Learn R Programming

stratallo (version 2.2.1)

opt_1sided: Algorithms for Optimum Sample Allocation Under One-Sided Bounds

Description

[Stable]

Functions that implement selected optimal allocation algorithms that compute a solution to the optimal allocation problem defined in the language of mathematical optimization as follows.

Minimize $$f(x_1,\ldots,x_H) = \sum_{h=1}^H \frac{A^2_h}{x_h}$$ subject to $$\sum_{h=1}^H c_h x_h = c$$ and either $$x_h \leq M_h, \quad h = 1,\ldots,H$$ or $$x_h \geq m_h, \quad h = 1,\ldots,H,$$ where \(c > 0,\, c_h > 0,\, A_h > 0,\, m_h > 0,\, M_h > 0,\, h = 1,\ldots,H\), are given numbers. The minimization is on \(\mathbb R_+^H\).

The inequality constraints are optional and user can choose whether and how they are to be added to the optimization problem. If one-sided lower bounds \(m_h,\, h = 1,\ldots,H\), must be imposed, it is then required that \(c \geq \sum_{h=1}^H c_h m_h\). If one-sided upper bounds \(M_h,\, h = 1,\ldots,H\), must be imposed, it is then required that \(0 < c \leq \sum_{h=1}^H c_h M_h\). Lower bounds can be specified instead of the upper bounds only in case of the LRNA algorithm. All other algorithms allow only for specification of the upper bounds. For the sake of clarity, we emphasize that in the optimization problem consider here, the lower and upper bounds cannot be imposed jointly.

Costs \(c_h,\, h = 1,\ldots,H\), of surveying one element in stratum, can be specified by the user only in case of the RNA and LRNA algorithms. For remaining algorithms, these costs are fixed at 1, i.e. \(c_h = 1,\, h = 1,\ldots,H\).

The following is the list of all the algorithms available to use along with the name of the function that implements a given algorithm. See the description of a specific function to find out more about the corresponding algorithm.

  • RNA - rna()

  • LRNA- rna()

  • SGA- sga()

  • SGAPLUS - sgaplus()

  • COMA - coma()

Functions in this family should not be called directly by the user. Use opt() or optcost() instead.

Usage

rna(
  total_cost,
  A,
  bounds = NULL,
  unit_costs = 1,
  check_violations = .Primitive(">="),
  details = FALSE
)

sga(total_cost, A, M)

sgaplus(total_cost, A, M)

coma(total_cost, A, M)

Value

Numeric vector with optimal sample allocations in strata.

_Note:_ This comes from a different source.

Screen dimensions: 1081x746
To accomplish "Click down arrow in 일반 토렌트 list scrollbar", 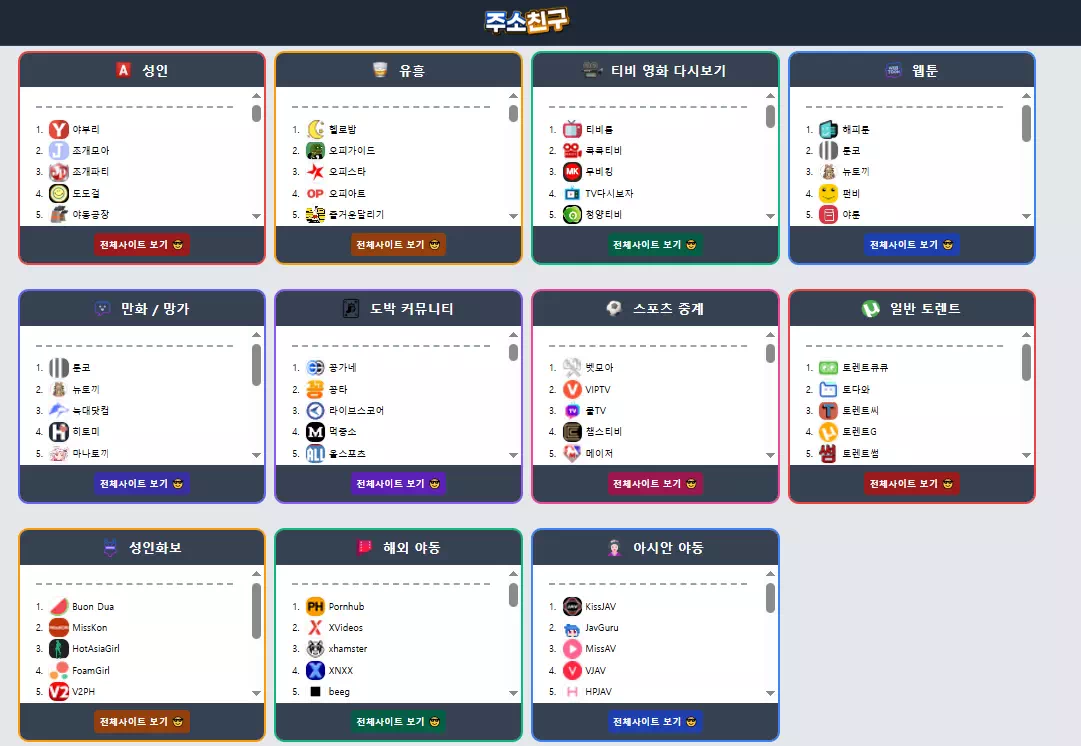I will [x=1027, y=455].
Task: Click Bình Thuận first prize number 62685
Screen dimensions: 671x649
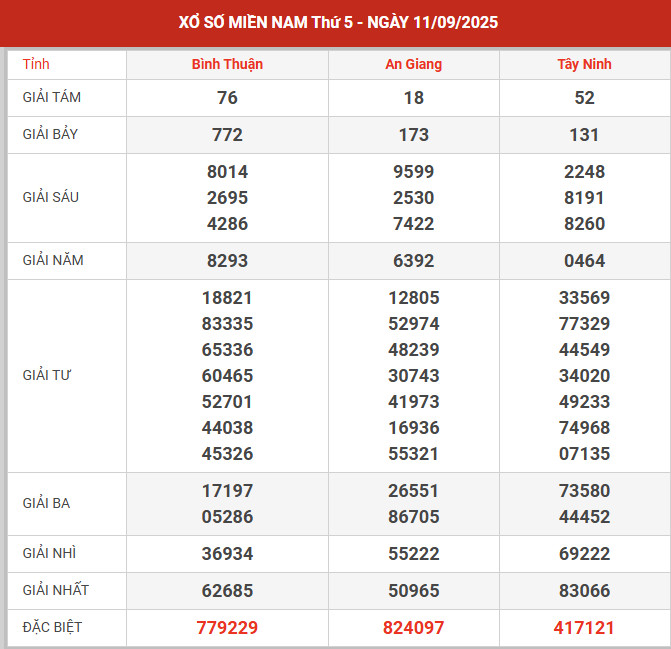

In case of the rna() only, it can also be a list with optimal sample allocations and strata assignments (either to take-Neyman or take-bound).

Arguments

total_cost

(number)
total cost \(c\) of the survey. A strictly positive scalar.

A

(numeric)
population constants \(A_1,\ldots,A_H\). Strictly positive numbers.

bounds

(numeric or NULL)
optional lower bounds \(m_1,\ldots,m_H\), or upper bounds \(M_1,\ldots,M_H\), or NULL to indicate that there is no inequality constraints in the optimization problem considered. If not NULL, the bounds is to be treated either as:

  • lower bounds, if check_violations = .Primitive("<="). In this case, it is required that total_cost >= sum(unit_costs * bounds),
    or

  • upper bounds, if check_violations = .Primitive(">="). In this case, it is required that total_cost <= sum(unit_costs * bounds).

unit_costs

(numeric)
costs \(c_1,\ldots,c_H\), of surveying one element in stratum. A strictly positive numbers. Can be also of length 1, if all unit costs are the same for all strata. In this case, the elements will be recycled to the length of bounds.

check_violations

(function)
2-arguments binary operator function that allows the comparison of values in atomic vectors. It must either be set to .Primitive("<=") or .Primitive(">="). The first of these choices causes that bounds are treated as lower bounds and then rna() function performs the LRNA algorithm. The latter option causes that bounds are treated as upper bounds, and then rna() function performs the RNA algorithm. This argument is ignored when bounds is set to NULL.

details

(flag)
should detailed information about strata assignments (either to take-Neyman or take-bound), values of set function \(s\) and number of iterations be added to the output?

M

(numeric or NULL)
upper bounds \(M_1,\ldots,M_H\), optionally imposed on sample sizes in strata. If no upper bounds should be imposed, then M must be set to NULL. Otherwise, it is required that total_cost <= sum(unit_costs * M). Strictly positive numbers.

Functions

  • rna(): Recursive Neyman Algorithm (RNA) and its twin version, Lower Recursive Neyman Algorithm (LRNA) dedicated to the allocation problem with one-sided lower-bounds constraints. The RNA is described in Wesołowski et al. (2021), while LRNA is introduced in Wójciak (2023).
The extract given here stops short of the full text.